Prova tu:
Nel testo sulla transizione energetica, come viene definita l'energia?

Testo della pagina:
========================================

La transizione energetica deve far parte di una visione globale che affronti la radicale disuguaglianza nella distribuzione delle risorse energetiche e promuova la democrazia energetica. Dovrebbe contenere le istituzioni su larga scala (agroindustria, grandi compagnie energetiche) così come le soluzioni basate sul mercato. Dovrebbe invece rafforzare la resilienza della società civile e delle organizzazioni sociali.
Pertanto, da questo Manifesto, definiamo i seguenti otto punti:
1) Mettiamo in guardia rispetto al rischio che comporterebbe una transizione energetica guidata da megaprogetti imprenditoriali, provenienti dal Nord del mondo e accettati da numerosi governi del Sud, perché ciò implica l'espansione delle zone di sacrificio in tutto il Sud del mondo, la persistenza dell'eredità coloniale, del patriarcato e della trappola del debito. L'energia è un diritto umano elementare e inalienabile e la democrazia energetica deve essere il nostro obiettivo.

========================================

Voci di dati
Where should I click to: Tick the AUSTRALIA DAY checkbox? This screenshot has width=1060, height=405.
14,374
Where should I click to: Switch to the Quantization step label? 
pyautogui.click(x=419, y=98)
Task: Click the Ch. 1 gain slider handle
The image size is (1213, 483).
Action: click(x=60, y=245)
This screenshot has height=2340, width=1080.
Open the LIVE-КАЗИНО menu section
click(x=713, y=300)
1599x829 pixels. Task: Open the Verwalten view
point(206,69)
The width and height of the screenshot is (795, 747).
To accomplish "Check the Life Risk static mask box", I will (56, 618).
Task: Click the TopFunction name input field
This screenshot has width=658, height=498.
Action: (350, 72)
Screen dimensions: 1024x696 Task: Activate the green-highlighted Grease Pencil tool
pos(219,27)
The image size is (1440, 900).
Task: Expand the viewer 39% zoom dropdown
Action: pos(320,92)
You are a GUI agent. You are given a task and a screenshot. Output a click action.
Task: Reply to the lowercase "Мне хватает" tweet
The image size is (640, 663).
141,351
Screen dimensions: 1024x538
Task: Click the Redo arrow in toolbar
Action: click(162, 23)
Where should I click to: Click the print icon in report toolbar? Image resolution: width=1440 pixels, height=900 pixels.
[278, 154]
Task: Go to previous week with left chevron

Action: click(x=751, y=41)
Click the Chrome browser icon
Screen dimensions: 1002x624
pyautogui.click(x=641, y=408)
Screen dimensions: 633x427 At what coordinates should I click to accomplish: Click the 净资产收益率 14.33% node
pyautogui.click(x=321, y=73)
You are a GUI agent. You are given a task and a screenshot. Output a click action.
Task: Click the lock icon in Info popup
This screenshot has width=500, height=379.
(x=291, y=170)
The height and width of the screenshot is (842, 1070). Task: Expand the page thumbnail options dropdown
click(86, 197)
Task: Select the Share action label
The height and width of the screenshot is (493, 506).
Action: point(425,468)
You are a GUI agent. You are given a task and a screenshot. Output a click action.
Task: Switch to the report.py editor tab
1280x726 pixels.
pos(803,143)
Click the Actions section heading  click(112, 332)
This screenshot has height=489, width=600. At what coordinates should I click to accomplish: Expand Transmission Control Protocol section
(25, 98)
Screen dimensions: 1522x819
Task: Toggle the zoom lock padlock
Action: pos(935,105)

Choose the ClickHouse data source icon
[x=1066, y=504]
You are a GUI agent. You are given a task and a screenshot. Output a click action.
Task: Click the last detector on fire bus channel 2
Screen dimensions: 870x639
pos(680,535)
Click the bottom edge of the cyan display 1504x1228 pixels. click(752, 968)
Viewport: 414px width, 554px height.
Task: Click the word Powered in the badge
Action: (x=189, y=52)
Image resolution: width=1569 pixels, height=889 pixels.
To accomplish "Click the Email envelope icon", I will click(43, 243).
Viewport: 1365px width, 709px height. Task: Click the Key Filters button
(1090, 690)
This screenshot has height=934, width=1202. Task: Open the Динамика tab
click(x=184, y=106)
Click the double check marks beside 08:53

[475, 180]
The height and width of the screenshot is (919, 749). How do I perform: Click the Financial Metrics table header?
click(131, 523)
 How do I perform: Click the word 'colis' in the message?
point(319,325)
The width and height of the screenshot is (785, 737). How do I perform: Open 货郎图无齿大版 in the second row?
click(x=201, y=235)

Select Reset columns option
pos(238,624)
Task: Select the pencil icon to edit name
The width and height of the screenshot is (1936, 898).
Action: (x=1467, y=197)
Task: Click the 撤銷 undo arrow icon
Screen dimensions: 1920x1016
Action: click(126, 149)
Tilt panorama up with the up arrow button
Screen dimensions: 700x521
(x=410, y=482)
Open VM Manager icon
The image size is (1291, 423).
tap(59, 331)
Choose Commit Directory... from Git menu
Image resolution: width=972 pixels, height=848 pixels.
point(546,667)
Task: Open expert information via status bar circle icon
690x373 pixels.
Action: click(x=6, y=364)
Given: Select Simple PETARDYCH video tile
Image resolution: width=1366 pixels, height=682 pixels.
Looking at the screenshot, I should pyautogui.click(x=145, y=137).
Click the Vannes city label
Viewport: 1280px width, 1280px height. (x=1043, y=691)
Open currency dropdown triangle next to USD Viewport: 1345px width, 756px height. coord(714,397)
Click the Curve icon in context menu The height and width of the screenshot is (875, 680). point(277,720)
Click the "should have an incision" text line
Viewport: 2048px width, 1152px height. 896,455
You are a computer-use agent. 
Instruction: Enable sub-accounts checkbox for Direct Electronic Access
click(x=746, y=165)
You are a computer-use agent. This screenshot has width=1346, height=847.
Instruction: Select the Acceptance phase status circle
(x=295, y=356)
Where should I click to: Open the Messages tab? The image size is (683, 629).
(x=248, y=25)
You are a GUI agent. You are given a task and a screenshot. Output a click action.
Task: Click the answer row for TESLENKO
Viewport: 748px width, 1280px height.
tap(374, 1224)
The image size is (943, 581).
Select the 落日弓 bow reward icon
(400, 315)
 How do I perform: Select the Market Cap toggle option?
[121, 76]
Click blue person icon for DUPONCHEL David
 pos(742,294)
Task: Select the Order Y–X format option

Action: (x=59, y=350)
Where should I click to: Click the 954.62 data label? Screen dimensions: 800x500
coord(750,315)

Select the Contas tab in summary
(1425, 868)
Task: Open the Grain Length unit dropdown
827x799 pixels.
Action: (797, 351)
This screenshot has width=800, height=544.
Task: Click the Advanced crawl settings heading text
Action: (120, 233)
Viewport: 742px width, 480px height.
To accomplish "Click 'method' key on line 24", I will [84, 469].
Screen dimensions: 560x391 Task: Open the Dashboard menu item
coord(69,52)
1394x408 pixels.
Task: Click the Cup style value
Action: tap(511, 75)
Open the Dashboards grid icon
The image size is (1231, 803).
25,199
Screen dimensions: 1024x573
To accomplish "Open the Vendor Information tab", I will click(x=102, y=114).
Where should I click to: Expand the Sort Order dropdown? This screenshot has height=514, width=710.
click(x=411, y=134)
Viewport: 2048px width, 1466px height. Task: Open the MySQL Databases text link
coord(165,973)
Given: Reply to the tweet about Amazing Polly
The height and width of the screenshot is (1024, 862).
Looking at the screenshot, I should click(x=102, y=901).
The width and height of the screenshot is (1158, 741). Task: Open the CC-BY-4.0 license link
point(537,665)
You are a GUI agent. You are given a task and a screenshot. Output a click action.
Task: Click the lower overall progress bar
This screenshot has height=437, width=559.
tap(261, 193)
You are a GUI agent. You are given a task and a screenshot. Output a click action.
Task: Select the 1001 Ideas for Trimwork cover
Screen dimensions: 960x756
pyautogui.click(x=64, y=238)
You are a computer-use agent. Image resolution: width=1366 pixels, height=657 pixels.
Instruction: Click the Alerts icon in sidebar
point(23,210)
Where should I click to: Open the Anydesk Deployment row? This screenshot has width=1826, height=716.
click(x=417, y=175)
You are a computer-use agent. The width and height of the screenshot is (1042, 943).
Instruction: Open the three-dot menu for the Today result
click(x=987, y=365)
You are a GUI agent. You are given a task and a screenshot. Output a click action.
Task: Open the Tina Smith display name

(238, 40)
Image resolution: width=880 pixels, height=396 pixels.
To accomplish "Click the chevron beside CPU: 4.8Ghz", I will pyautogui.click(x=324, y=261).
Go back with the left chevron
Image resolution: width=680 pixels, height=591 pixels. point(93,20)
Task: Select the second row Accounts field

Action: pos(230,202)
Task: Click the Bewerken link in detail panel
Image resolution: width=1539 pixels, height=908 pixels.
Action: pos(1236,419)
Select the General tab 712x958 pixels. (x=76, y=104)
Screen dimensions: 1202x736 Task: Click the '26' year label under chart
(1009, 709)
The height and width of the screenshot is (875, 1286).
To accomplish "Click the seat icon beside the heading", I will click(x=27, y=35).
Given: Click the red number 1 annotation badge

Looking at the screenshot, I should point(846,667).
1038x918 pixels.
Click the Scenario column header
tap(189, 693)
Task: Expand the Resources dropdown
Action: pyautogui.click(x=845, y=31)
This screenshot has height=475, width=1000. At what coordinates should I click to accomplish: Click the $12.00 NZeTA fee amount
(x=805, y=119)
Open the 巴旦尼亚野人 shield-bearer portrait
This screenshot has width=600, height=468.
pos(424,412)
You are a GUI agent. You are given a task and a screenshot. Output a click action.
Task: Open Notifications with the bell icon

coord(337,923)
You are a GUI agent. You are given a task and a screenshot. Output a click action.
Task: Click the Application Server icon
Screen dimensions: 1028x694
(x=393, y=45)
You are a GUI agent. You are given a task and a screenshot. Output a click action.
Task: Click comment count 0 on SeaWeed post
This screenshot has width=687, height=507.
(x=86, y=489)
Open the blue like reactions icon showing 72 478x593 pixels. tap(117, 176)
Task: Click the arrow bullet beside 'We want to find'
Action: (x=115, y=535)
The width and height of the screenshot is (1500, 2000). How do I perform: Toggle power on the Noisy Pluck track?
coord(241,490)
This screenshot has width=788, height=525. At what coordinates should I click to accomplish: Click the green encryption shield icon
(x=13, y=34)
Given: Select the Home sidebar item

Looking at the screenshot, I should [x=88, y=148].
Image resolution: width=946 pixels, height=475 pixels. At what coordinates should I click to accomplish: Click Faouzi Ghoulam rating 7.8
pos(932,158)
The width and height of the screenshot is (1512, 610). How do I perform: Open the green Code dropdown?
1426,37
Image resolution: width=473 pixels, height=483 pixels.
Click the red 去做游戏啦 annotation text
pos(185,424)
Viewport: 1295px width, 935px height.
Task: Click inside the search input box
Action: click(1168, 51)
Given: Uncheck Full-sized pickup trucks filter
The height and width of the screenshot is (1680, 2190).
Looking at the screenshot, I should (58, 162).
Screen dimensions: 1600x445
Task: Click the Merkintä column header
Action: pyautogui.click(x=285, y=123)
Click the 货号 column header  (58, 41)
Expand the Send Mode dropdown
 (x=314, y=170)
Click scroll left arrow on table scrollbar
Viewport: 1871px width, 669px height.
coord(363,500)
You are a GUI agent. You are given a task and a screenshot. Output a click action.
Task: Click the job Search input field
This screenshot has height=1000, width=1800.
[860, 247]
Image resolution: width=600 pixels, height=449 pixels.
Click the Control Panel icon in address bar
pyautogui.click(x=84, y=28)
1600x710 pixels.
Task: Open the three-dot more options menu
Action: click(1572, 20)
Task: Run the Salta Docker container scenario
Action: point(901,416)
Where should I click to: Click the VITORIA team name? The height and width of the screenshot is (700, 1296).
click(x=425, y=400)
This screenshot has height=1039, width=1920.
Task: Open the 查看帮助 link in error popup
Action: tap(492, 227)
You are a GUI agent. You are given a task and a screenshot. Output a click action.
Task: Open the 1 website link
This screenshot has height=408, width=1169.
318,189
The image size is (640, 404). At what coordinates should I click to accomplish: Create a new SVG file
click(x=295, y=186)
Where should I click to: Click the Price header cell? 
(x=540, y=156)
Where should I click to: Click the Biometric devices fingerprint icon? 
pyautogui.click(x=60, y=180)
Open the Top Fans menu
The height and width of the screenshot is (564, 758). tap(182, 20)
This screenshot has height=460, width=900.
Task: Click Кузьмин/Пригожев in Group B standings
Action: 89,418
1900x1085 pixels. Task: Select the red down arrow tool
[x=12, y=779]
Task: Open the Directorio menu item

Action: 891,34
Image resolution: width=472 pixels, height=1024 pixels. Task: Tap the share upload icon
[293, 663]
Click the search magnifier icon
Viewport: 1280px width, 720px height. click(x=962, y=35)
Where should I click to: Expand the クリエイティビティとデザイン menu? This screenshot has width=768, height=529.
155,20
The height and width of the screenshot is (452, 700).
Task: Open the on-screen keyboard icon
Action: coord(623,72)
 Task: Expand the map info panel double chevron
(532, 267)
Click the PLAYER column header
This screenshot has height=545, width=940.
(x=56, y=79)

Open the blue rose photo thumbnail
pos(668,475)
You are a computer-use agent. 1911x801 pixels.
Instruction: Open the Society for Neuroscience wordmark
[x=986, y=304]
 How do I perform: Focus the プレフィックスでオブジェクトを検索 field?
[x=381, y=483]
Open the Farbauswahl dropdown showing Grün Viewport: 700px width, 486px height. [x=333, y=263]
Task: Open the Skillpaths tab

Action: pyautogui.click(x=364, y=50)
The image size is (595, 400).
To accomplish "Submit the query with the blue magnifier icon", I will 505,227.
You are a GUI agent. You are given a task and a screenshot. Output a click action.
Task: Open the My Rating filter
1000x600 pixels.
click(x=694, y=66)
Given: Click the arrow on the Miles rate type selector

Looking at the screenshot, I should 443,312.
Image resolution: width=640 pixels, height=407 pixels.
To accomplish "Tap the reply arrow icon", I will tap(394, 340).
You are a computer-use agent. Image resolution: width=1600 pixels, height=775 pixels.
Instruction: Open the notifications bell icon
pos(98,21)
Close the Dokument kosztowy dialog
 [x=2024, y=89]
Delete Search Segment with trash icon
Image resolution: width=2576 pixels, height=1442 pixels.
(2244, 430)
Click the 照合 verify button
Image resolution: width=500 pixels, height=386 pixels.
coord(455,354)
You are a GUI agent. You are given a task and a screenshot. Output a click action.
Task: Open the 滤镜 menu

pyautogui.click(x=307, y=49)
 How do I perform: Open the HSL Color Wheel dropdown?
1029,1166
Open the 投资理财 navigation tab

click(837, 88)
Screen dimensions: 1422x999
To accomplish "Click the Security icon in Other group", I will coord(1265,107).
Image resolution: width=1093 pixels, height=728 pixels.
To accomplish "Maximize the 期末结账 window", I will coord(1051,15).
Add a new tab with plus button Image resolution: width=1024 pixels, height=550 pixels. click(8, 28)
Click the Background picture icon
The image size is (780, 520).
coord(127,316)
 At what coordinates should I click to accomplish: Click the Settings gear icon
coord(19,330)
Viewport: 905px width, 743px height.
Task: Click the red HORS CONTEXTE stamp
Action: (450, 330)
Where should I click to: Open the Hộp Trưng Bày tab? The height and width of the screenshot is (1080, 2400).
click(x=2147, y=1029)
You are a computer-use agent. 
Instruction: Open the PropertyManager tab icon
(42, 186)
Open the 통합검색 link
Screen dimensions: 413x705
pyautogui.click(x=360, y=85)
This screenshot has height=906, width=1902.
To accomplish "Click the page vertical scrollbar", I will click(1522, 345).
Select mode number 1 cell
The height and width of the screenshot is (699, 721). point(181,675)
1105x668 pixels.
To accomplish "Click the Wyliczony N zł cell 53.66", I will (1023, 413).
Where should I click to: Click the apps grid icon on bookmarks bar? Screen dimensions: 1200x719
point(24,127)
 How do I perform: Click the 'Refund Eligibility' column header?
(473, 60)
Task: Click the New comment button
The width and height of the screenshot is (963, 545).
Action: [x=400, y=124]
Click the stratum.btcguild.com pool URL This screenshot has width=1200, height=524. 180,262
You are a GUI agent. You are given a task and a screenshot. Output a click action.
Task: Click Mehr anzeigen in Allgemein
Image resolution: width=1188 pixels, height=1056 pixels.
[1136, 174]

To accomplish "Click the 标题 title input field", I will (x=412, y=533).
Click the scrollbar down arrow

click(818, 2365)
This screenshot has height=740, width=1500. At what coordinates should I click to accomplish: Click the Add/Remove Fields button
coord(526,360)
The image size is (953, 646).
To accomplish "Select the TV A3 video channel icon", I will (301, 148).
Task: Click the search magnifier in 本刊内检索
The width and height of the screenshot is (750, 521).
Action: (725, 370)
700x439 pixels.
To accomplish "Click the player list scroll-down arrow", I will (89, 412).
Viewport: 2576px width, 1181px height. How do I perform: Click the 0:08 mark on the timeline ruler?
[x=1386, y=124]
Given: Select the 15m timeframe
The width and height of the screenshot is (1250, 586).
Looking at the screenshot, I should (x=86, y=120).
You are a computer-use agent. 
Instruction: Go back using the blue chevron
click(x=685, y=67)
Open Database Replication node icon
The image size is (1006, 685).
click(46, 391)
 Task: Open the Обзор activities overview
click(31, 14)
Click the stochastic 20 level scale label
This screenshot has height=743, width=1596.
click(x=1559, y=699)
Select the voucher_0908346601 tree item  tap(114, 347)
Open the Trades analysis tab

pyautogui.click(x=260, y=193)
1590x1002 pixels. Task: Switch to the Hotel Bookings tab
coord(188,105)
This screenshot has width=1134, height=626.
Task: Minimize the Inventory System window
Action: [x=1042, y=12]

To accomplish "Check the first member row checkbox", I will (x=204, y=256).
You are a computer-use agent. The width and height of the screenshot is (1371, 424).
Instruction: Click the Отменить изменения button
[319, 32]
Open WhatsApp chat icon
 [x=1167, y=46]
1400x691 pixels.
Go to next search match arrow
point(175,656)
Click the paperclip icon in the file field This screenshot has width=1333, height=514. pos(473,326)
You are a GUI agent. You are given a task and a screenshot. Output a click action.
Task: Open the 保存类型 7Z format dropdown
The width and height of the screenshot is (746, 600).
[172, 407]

========================================

Soluzione scritta:
Come un diritto umano elementare e inalienabile.